▶ _AIM OF THE TASK_
With the pictures left out, restate exactly the part below that opens with the line containing "Click the 移动 heading text" and closes with the line containing "Task: Open Telegram from the taskbar".

[Source data]
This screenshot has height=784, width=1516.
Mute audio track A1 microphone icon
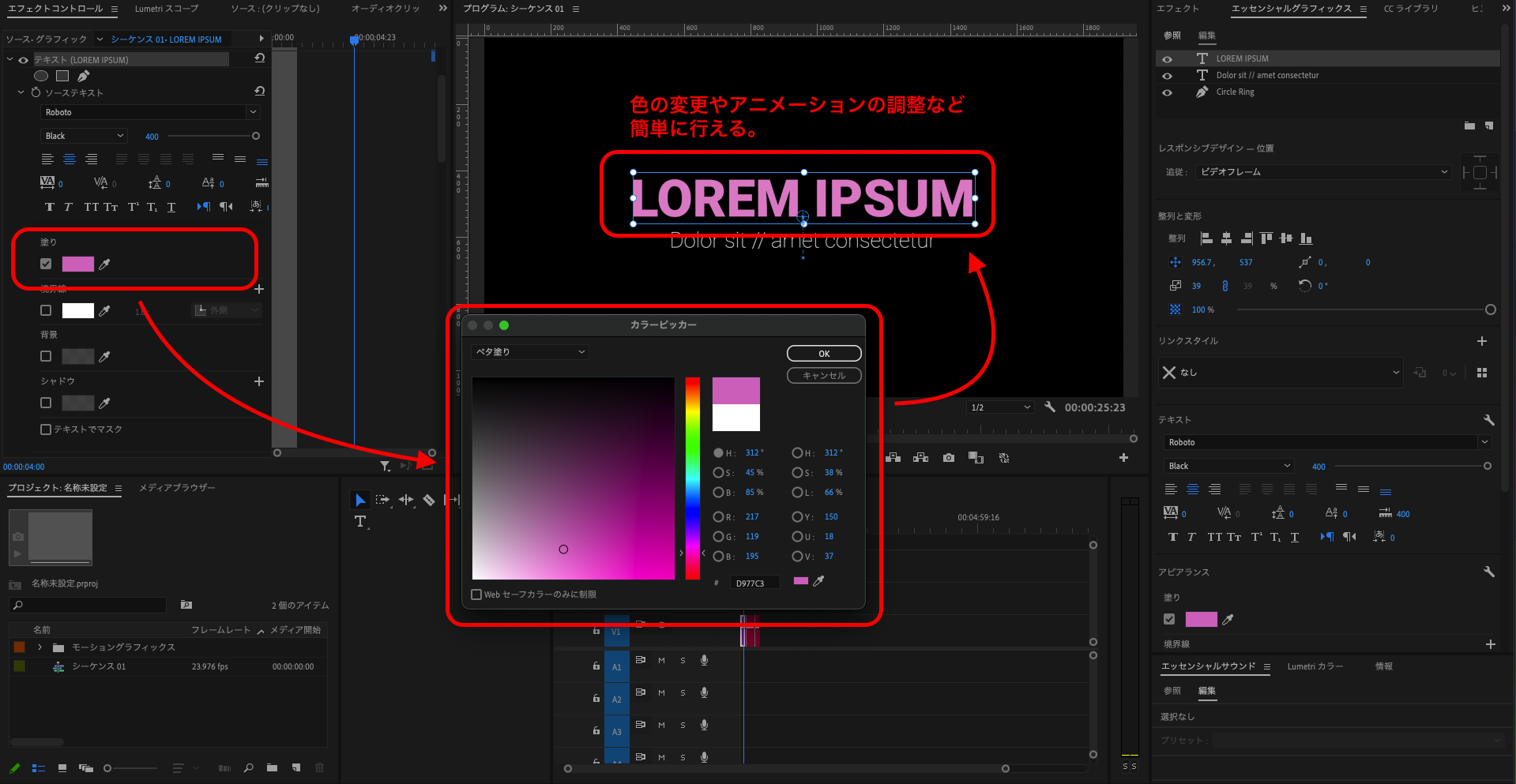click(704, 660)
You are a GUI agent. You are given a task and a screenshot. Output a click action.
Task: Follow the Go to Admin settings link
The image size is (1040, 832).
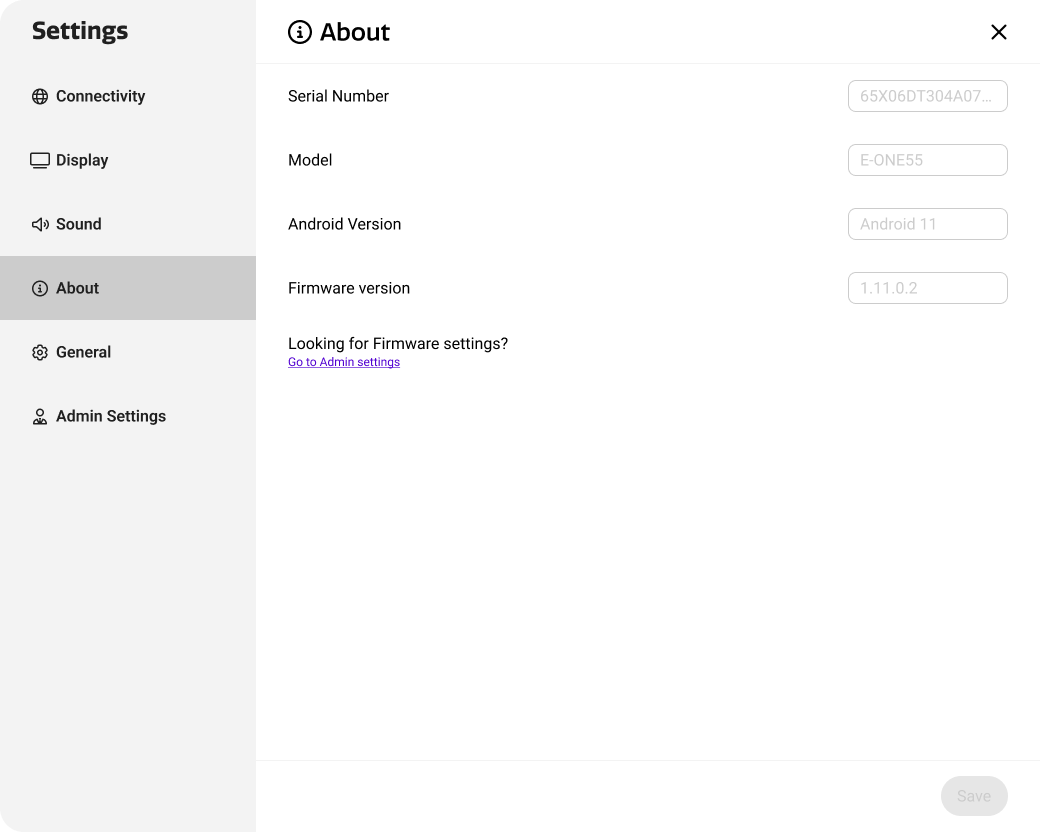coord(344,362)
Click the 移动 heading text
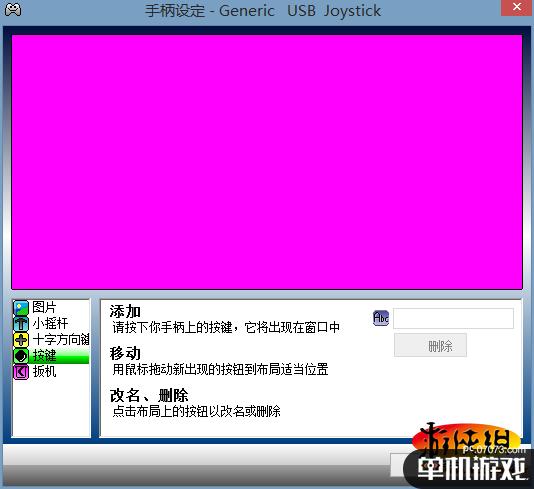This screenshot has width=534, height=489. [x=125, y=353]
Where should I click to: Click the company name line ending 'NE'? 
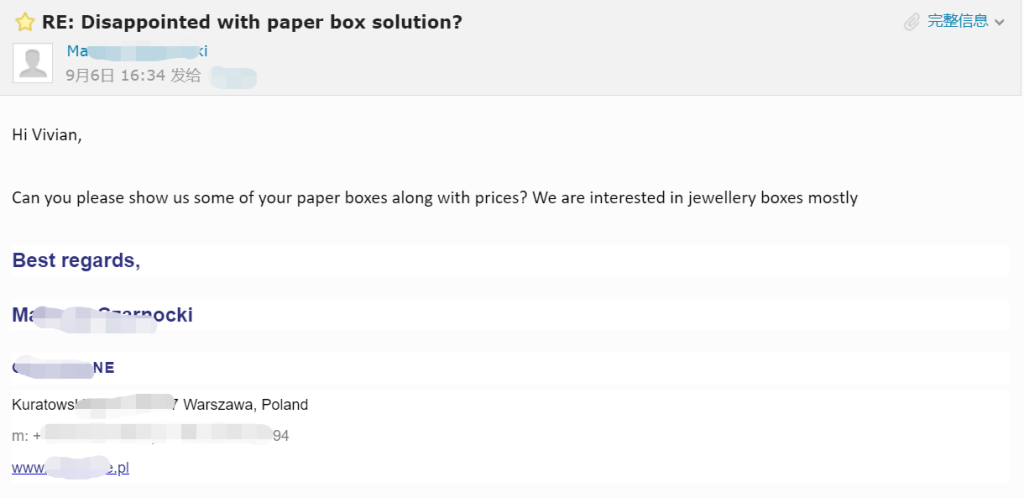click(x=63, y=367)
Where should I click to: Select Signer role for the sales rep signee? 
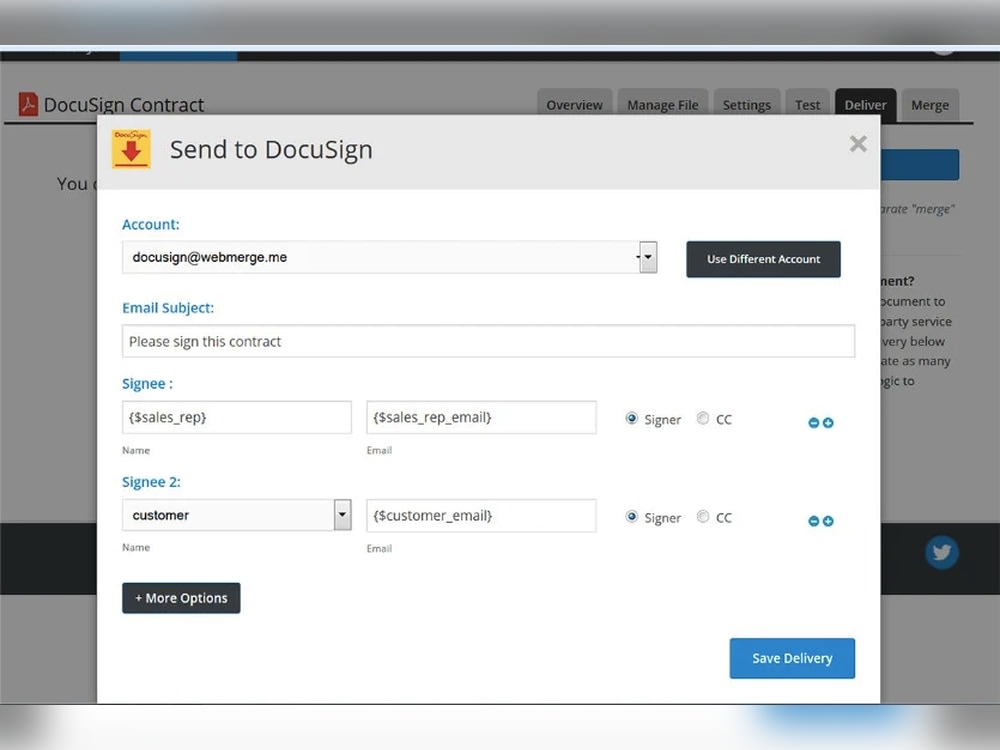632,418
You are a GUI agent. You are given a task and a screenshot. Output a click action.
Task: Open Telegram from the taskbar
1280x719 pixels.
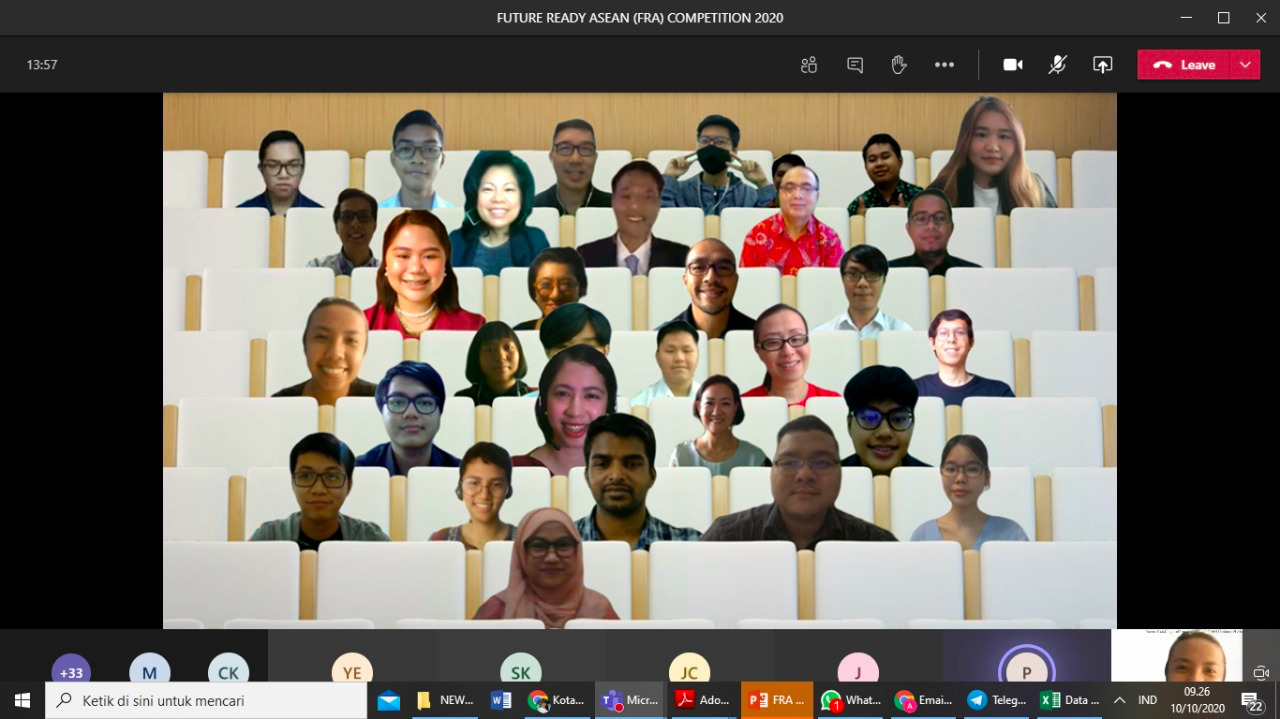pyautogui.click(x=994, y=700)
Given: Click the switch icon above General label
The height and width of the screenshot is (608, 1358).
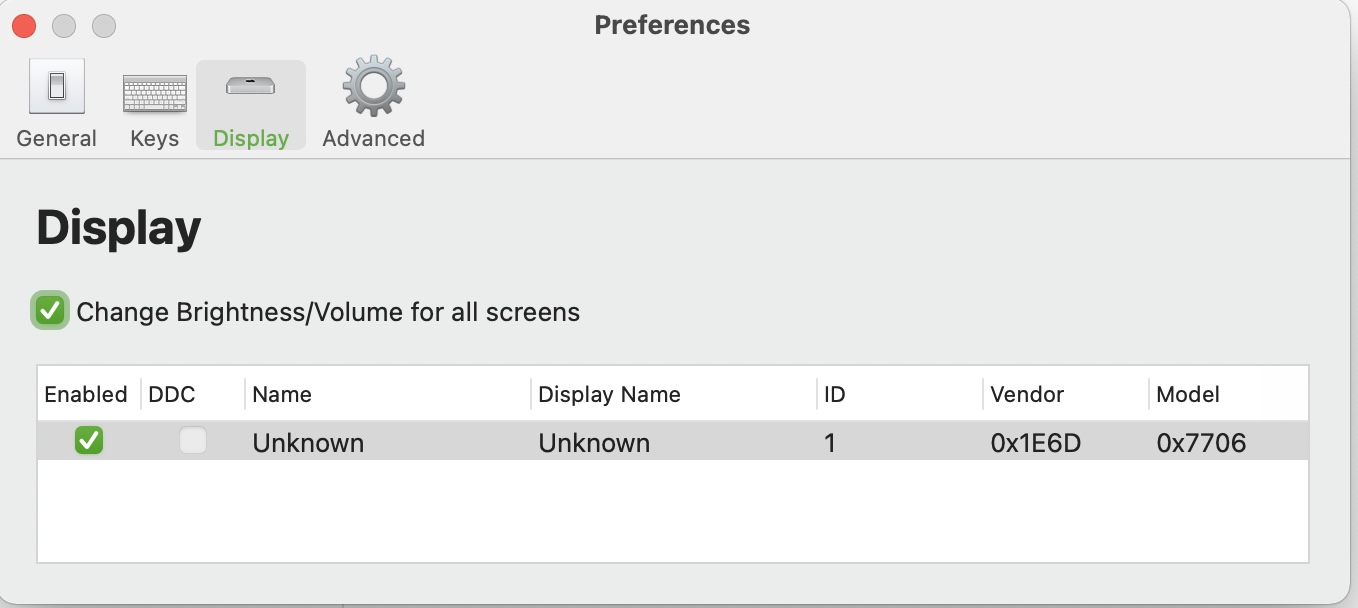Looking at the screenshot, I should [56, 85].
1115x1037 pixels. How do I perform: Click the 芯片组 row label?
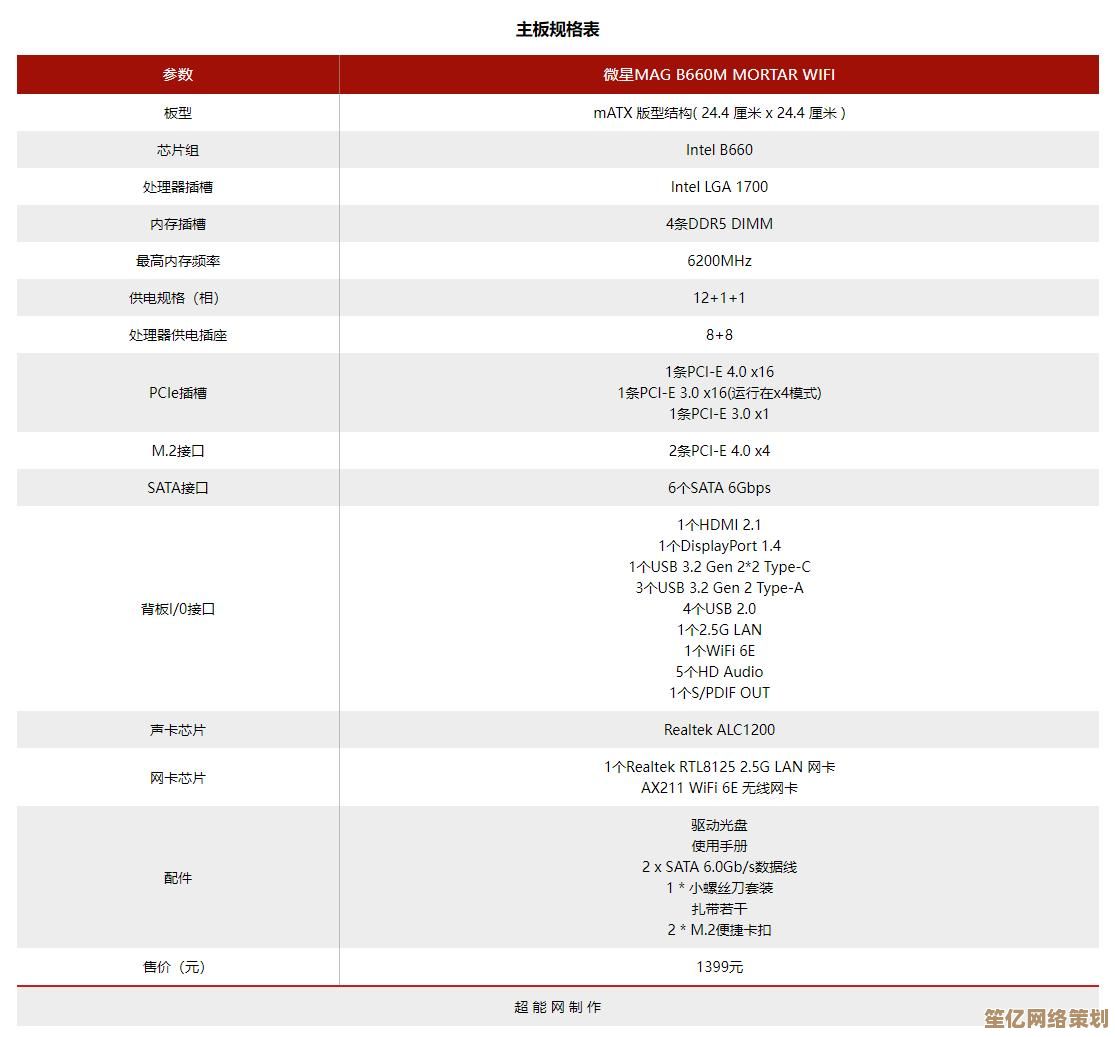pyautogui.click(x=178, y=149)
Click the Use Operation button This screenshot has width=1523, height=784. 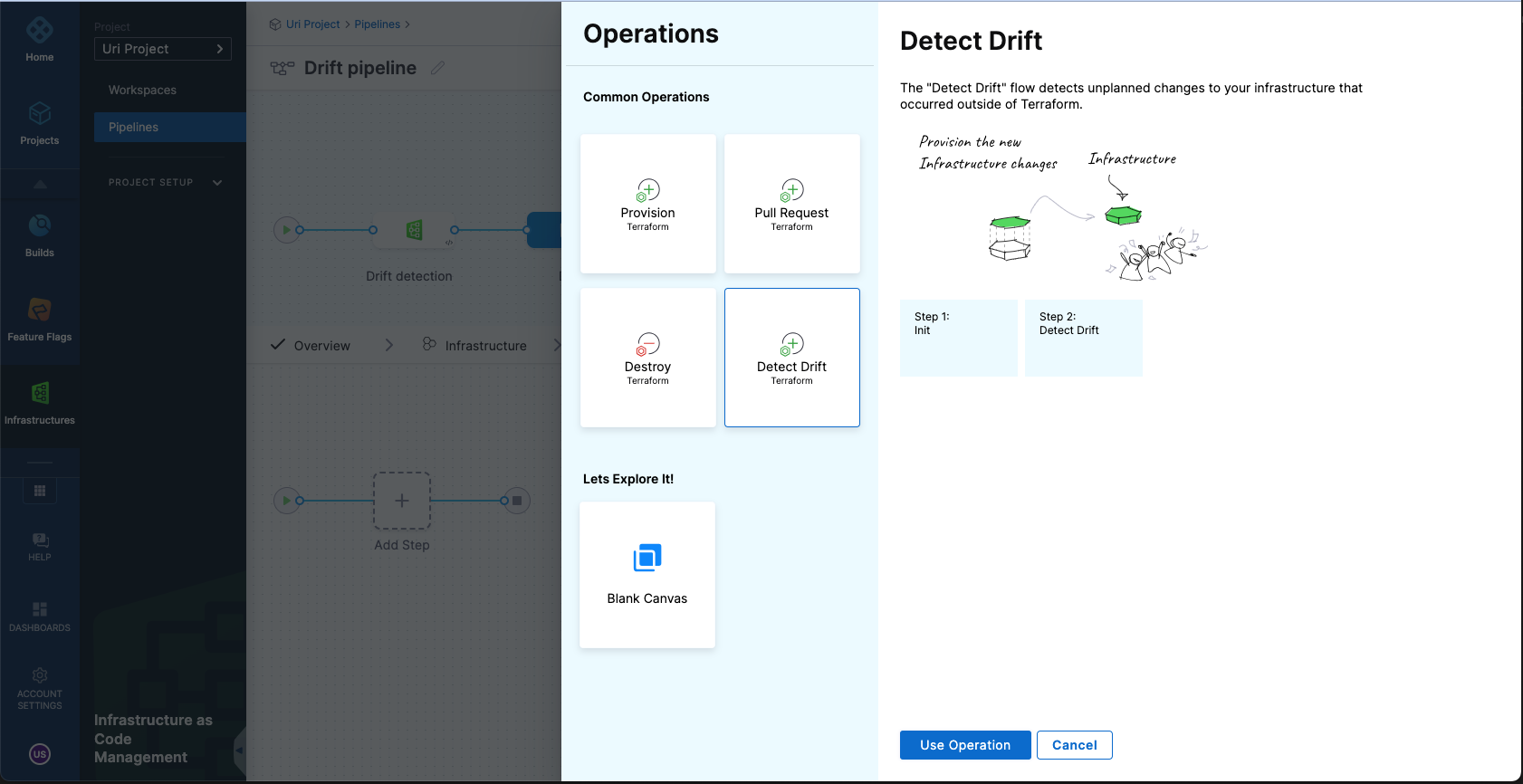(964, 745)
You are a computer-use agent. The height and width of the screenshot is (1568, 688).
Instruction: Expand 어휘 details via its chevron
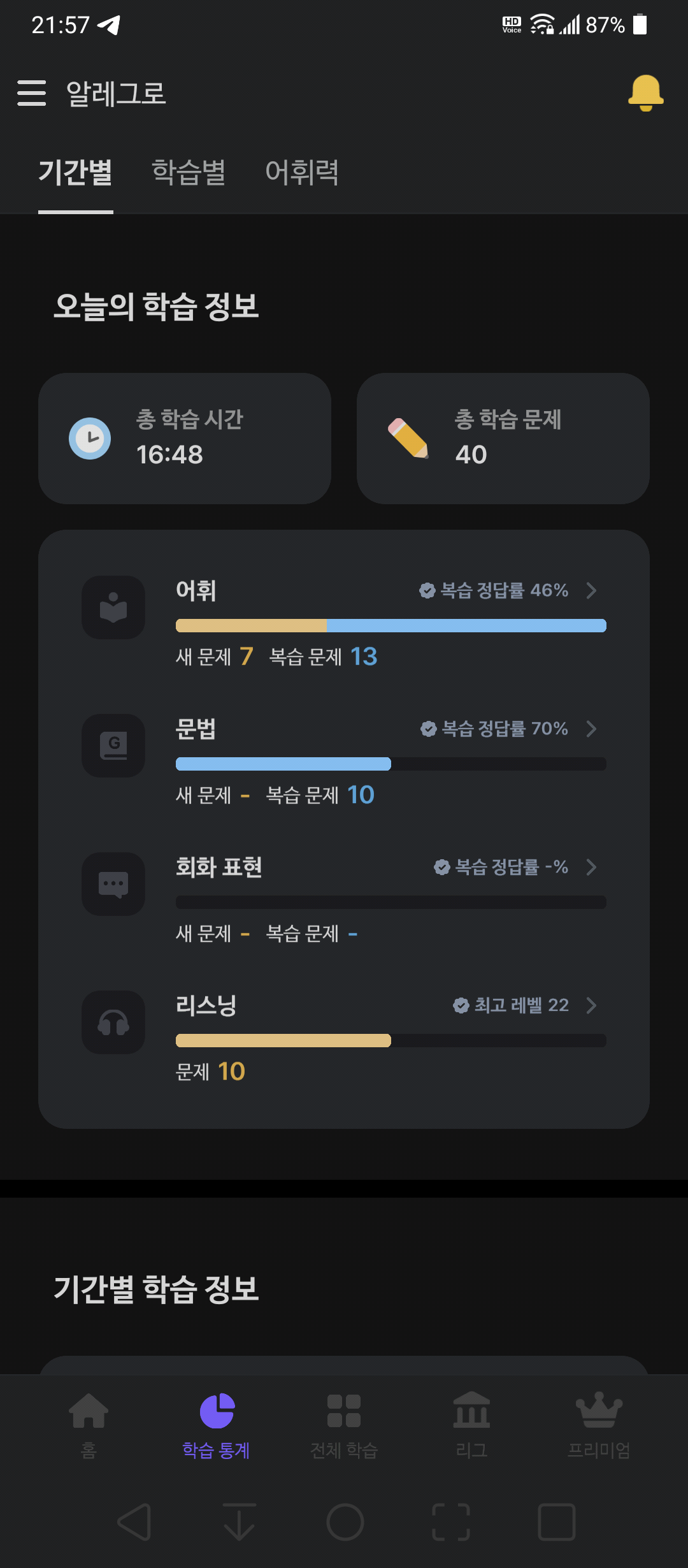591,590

▶ _ANSWER SECTION_
Click the 移动 heading text
This screenshot has width=534, height=489. [x=125, y=353]
Where should I click to: Click the company name line ending 'NE'? 
click(x=63, y=367)
Where should I click to: Select Signer role for the sales rep signee? 
632,418
You are a GUI agent. You are given a task and a screenshot. Output a click action.
Task: Open Telegram from the taskbar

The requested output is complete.